■ **Information provided**:
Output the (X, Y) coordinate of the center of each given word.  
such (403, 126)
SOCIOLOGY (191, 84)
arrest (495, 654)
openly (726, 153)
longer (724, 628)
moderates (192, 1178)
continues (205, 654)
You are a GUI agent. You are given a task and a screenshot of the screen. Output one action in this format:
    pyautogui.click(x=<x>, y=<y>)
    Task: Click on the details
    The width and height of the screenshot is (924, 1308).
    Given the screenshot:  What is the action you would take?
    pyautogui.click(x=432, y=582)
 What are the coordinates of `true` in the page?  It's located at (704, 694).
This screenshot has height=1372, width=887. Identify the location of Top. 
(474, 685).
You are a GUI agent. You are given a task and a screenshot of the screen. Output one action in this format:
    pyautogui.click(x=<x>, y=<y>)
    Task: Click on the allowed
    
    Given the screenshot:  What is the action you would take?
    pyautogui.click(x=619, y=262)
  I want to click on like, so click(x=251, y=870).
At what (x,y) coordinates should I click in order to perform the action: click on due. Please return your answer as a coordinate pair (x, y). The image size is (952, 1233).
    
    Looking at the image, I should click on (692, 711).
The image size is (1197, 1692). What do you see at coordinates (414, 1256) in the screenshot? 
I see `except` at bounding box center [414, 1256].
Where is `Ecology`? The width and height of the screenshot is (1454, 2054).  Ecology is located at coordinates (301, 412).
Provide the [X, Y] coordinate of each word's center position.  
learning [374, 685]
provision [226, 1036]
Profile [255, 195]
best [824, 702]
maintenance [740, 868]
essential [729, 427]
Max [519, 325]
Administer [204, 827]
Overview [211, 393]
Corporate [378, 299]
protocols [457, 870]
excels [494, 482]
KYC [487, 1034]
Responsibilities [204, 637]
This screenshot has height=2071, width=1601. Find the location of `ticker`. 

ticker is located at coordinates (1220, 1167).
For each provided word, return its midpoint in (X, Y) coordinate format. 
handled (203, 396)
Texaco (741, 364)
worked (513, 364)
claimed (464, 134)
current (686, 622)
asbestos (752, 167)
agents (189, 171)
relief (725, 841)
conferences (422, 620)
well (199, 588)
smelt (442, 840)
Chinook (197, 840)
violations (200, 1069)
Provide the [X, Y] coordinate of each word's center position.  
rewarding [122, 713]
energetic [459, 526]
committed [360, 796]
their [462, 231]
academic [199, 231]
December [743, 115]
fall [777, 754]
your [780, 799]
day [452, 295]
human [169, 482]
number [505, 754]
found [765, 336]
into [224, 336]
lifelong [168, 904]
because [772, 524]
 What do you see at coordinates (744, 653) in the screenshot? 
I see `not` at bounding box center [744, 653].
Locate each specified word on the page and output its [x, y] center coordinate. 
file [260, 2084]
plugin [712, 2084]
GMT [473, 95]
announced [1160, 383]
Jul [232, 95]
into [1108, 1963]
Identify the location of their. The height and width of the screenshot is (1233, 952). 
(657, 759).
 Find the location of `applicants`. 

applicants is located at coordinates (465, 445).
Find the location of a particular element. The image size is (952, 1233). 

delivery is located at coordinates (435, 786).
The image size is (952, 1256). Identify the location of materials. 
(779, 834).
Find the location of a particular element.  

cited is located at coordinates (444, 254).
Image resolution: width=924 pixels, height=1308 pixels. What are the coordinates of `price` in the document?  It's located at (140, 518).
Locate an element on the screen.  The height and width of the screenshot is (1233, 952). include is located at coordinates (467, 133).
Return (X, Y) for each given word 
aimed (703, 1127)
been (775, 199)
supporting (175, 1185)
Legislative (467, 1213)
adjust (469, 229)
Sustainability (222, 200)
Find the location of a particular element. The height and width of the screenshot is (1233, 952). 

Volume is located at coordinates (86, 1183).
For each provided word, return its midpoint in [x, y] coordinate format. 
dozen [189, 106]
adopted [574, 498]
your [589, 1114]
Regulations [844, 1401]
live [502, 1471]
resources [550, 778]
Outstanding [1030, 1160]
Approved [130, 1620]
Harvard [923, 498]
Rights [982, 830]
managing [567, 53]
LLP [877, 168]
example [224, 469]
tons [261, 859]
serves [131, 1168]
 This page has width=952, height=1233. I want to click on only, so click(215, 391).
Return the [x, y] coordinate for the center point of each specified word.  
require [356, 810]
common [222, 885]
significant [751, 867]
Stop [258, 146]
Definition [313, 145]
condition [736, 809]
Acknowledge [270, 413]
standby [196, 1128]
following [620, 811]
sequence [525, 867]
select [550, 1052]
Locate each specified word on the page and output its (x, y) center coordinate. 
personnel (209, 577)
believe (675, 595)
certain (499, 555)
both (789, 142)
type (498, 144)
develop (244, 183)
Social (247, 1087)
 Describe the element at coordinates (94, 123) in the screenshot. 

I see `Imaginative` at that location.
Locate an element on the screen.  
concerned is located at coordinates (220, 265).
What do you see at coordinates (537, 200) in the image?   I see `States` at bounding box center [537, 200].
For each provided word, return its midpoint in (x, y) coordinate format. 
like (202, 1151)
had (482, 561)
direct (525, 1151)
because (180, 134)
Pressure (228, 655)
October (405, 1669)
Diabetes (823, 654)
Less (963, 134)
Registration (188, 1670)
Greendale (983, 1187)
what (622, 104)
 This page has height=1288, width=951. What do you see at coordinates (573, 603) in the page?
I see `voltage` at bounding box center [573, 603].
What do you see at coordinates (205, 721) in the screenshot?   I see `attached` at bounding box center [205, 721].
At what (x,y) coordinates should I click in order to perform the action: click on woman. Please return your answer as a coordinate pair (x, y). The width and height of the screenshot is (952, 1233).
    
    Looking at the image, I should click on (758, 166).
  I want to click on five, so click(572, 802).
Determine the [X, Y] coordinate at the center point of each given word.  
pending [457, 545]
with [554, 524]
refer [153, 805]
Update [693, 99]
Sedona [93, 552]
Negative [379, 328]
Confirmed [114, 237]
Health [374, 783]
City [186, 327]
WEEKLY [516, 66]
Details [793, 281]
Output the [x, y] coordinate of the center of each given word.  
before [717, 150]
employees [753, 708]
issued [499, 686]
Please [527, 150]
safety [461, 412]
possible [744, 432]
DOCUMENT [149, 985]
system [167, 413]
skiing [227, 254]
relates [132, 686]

■ **Written task**:
Please scale every coordinate in the answers by 0.2, rounding to whole numbers with halves rounded up, and write out again everything in the records above from the line containing "Texaco (741, 364)" down to the line containing "committed [360, 796]", both included. Keep the request lines as they are and give only those lines.

■ **Exercise solution**:
Texaco (148, 73)
worked (103, 73)
claimed (93, 27)
current (137, 124)
asbestos (150, 33)
agents (38, 34)
relief (145, 168)
conferences (84, 124)
well (40, 118)
smelt (88, 168)
Chinook (39, 168)
violations (40, 214)
Provide the [X, Y] coordinate of each word's center position.  
rewarding [24, 143]
energetic [92, 105]
committed [72, 159]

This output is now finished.